Con una estructura muy bien hilvanada a base de capítulos breves bien escritos, Simon Roy intenta y consigue hacer vivir al lector una experiencia de angustia y terror semejante a la que la película de Stanley Kubrick proporciona. Los cinéfilos disfrutarán del libro, pero cabe también la posibilidad de que a los más conocedores les sepa a poco y que tanto los menos como los más expertos en el filme sientan desagrado ante la virulencia real de las cavilaciones de Simon Roy y ante lo sustancial de su obra: el intento de esclarecimiento de su drama familiar y personal y el horrible y conmovedor balance de las relaciones de amor-odio con su madre.

Es en este aspecto –el auténtico tema del libro- donde Mi vida en rojo Kubrick alcanza su máxima relevancia y su máxima verdad. Siempre en el límite de lo soportable, Simon Roy escribe unas tremendas páginas sobre su madre y él, sobre las circunstancias -generadoras de culpa- que rodearon el suicidio materno y, sobre todo, acerca de las horas y días que el escritor pasó junto a la cama de su madre agonizante en el hospital.

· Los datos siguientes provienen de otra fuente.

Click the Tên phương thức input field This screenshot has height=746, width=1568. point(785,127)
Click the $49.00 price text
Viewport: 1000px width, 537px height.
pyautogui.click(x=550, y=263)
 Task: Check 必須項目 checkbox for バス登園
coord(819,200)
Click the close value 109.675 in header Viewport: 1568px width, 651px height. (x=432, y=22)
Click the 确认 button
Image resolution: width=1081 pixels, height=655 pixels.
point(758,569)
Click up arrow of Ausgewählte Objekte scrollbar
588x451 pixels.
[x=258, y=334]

Y Roy, que no evita -al contrario- desestabilizar a sus lectores, nos manda recados. Escribe: “La mayor parte de los relatos de terror nos enseña una cosa: más que al psicópata, al asesino en serie o cualquier desecho de nuestra desequilibrada sociedad, a quien hay que temer es al vecino, al hombre o a la mujer que se sienta en la mesa de al lado en el bar del barrio, al escritor fracasado, al apacible médico del pueblo. A uno mismo. Ése es el triste balance de lo que ocultamos dentro de nosotros. Somos nosotros los lobos feroces de los cuentos que oíamos de pequeños”.

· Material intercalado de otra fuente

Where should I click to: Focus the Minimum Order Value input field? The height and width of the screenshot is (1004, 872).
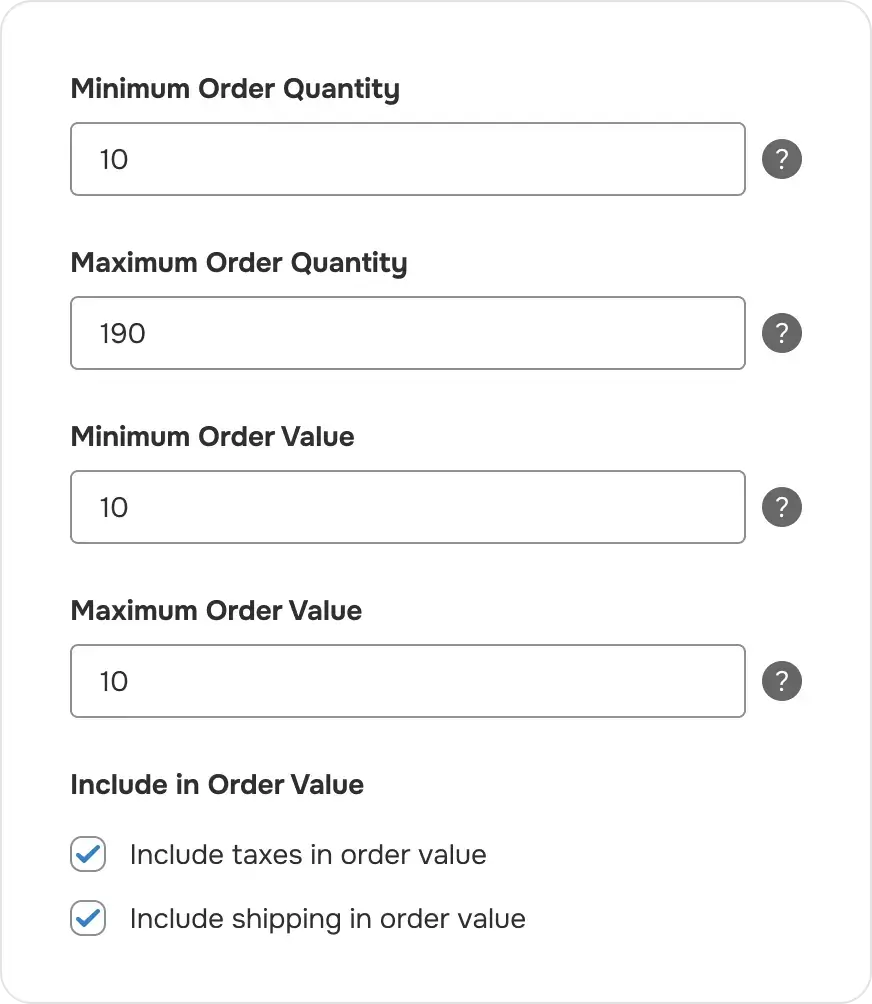pos(407,507)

Bien. Ojo a la palabra “desecho” como expresión del temple y del ánimo de Roy. La primera parte de su afirmación coincide con la evidencia sociológica -tantas veces comprobada en los reportajes televisivos- de que el autor de uno o varios crímenes era, a juicio de sus vecinos, un tipo de apariencia normal y amable. Nadie en el barrio le creía capaz de tal locura. “Escritor fracasado”, ¿él? ¿Por qué poner un ejemplo tan minoritario? “Apacible médico del pueblo”: sabemos que su abuelo. Pero Roy quiere ir más lejos, contagiarnos su miedo al estilo de “tú crees que el loco soy yo, pero fíjate en ti mismo”. Tenemos que tener, dice, temor de nosotros mismos, cada uno de nosotros es el lobo feroz del cuento. Se admiten opiniones.